Stored items
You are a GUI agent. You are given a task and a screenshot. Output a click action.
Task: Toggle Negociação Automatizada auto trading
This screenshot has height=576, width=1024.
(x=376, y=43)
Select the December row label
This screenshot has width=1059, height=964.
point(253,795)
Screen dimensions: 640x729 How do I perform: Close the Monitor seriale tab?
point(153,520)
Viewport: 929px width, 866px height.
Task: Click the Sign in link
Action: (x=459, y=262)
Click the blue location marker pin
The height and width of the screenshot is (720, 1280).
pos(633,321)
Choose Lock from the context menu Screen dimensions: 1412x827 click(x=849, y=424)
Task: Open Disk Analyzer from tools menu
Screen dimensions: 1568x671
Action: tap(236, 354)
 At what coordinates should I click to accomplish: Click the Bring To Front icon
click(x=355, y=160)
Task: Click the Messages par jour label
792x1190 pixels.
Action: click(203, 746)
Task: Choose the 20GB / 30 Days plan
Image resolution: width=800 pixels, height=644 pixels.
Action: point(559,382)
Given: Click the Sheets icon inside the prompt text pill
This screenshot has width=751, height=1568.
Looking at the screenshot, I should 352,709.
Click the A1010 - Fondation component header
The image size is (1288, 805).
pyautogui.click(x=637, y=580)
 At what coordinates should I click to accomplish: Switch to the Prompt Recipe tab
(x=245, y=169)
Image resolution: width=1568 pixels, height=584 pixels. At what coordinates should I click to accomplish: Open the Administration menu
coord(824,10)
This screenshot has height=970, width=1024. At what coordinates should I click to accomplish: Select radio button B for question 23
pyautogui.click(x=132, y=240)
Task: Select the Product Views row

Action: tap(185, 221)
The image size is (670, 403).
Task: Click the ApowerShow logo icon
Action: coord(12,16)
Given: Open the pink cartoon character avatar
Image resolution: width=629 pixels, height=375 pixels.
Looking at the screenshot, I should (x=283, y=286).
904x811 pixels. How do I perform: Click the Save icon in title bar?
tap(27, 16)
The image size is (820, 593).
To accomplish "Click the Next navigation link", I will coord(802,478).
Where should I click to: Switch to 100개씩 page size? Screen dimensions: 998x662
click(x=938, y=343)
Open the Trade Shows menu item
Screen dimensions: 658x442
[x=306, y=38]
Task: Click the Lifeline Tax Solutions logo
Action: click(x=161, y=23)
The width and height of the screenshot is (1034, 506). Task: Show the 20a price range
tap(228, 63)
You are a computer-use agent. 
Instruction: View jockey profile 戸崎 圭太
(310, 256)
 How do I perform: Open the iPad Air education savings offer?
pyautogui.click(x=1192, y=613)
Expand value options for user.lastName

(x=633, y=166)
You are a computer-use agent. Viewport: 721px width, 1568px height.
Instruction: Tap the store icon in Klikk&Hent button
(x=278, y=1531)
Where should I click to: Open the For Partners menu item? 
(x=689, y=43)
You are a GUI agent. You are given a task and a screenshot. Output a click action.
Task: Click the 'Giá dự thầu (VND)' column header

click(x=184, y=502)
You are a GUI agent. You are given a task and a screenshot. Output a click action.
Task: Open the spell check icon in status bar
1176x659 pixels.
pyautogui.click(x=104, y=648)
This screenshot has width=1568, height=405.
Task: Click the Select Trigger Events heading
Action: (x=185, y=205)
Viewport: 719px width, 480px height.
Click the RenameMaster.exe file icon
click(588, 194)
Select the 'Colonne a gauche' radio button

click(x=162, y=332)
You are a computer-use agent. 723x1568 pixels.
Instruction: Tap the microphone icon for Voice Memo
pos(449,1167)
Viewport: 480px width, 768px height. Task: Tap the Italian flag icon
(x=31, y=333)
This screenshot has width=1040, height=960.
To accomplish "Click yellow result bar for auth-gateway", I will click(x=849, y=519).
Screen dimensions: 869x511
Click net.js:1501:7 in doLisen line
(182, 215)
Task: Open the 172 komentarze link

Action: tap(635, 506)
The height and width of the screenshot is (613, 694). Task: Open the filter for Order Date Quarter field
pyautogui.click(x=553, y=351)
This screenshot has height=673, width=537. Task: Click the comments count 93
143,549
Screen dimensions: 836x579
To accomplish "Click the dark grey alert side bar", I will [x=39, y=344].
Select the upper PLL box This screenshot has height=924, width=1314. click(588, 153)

ABOUT THIS EXERCISE: An identical copy of the entries above is the expected result.

EXERCISE OUTPUT:
You are a GUI agent. You are given a task and a screenshot. Output a click action.
Task: Toggle Negociação Automatizada auto trading
This screenshot has height=576, width=1024.
(x=376, y=43)
Select the December row label
This screenshot has width=1059, height=964.
point(253,795)
Screen dimensions: 640x729 How do I perform: Close the Monitor seriale tab?
point(153,520)
Viewport: 929px width, 866px height.
Task: Click the Sign in link
Action: (x=459, y=262)
Click the blue location marker pin
The height and width of the screenshot is (720, 1280).
pos(633,321)
Choose Lock from the context menu Screen dimensions: 1412x827 click(x=849, y=424)
Task: Open Disk Analyzer from tools menu
Screen dimensions: 1568x671
Action: tap(236, 354)
 At what coordinates should I click to accomplish: Click the Bring To Front icon
click(x=355, y=160)
Task: Click the Messages par jour label
792x1190 pixels.
Action: click(203, 746)
Task: Choose the 20GB / 30 Days plan
Image resolution: width=800 pixels, height=644 pixels.
Action: point(559,382)
Given: Click the Sheets icon inside the prompt text pill
This screenshot has width=751, height=1568.
Looking at the screenshot, I should 352,709.
Click the A1010 - Fondation component header
The image size is (1288, 805).
pyautogui.click(x=637, y=580)
 At what coordinates should I click to accomplish: Switch to the Prompt Recipe tab
(x=245, y=169)
Image resolution: width=1568 pixels, height=584 pixels. At what coordinates should I click to accomplish: Open the Administration menu
coord(824,10)
This screenshot has height=970, width=1024. At what coordinates should I click to accomplish: Select radio button B for question 23
pyautogui.click(x=132, y=240)
Task: Select the Product Views row

Action: tap(185, 221)
The image size is (670, 403).
Task: Click the ApowerShow logo icon
Action: coord(12,16)
Given: Open the pink cartoon character avatar
Image resolution: width=629 pixels, height=375 pixels.
Looking at the screenshot, I should (x=283, y=286).
904x811 pixels. How do I perform: Click the Save icon in title bar?
tap(27, 16)
The image size is (820, 593).
To accomplish "Click the Next navigation link", I will coord(802,478).
Where should I click to: Switch to 100개씩 page size? Screen dimensions: 998x662
click(x=938, y=343)
Open the Trade Shows menu item
Screen dimensions: 658x442
[x=306, y=38]
Task: Click the Lifeline Tax Solutions logo
Action: click(x=161, y=23)
The width and height of the screenshot is (1034, 506). Task: Show the 20a price range
tap(228, 63)
You are a computer-use agent. 
Instruction: View jockey profile 戸崎 圭太
(310, 256)
 How do I perform: Open the iPad Air education savings offer?
pyautogui.click(x=1192, y=613)
Expand value options for user.lastName

(x=633, y=166)
You are a computer-use agent. Viewport: 721px width, 1568px height.
Instruction: Tap the store icon in Klikk&Hent button
(x=278, y=1531)
Where should I click to: Open the For Partners menu item? 
(x=689, y=43)
You are a GUI agent. You are given a task and a screenshot. Output a click action.
Task: Click the 'Giá dự thầu (VND)' column header

click(x=184, y=502)
You are a GUI agent. You are given a task and a screenshot. Output a click action.
Task: Open the spell check icon in status bar
1176x659 pixels.
pyautogui.click(x=104, y=648)
This screenshot has width=1568, height=405.
Task: Click the Select Trigger Events heading
Action: (x=185, y=205)
Viewport: 719px width, 480px height.
Click the RenameMaster.exe file icon
click(588, 194)
Select the 'Colonne a gauche' radio button

click(x=162, y=332)
You are a computer-use agent. 723x1568 pixels.
Instruction: Tap the microphone icon for Voice Memo
pos(449,1167)
Viewport: 480px width, 768px height. Task: Tap the Italian flag icon
(x=31, y=333)
This screenshot has width=1040, height=960.
To accomplish "Click yellow result bar for auth-gateway", I will click(x=849, y=519).
Screen dimensions: 869x511
Click net.js:1501:7 in doLisen line
(182, 215)
Task: Open the 172 komentarze link

Action: tap(635, 506)
The height and width of the screenshot is (613, 694). Task: Open the filter for Order Date Quarter field
pyautogui.click(x=553, y=351)
This screenshot has height=673, width=537. Task: Click the comments count 93
143,549
Screen dimensions: 836x579
To accomplish "Click the dark grey alert side bar", I will [x=39, y=344].
Select the upper PLL box This screenshot has height=924, width=1314. click(588, 153)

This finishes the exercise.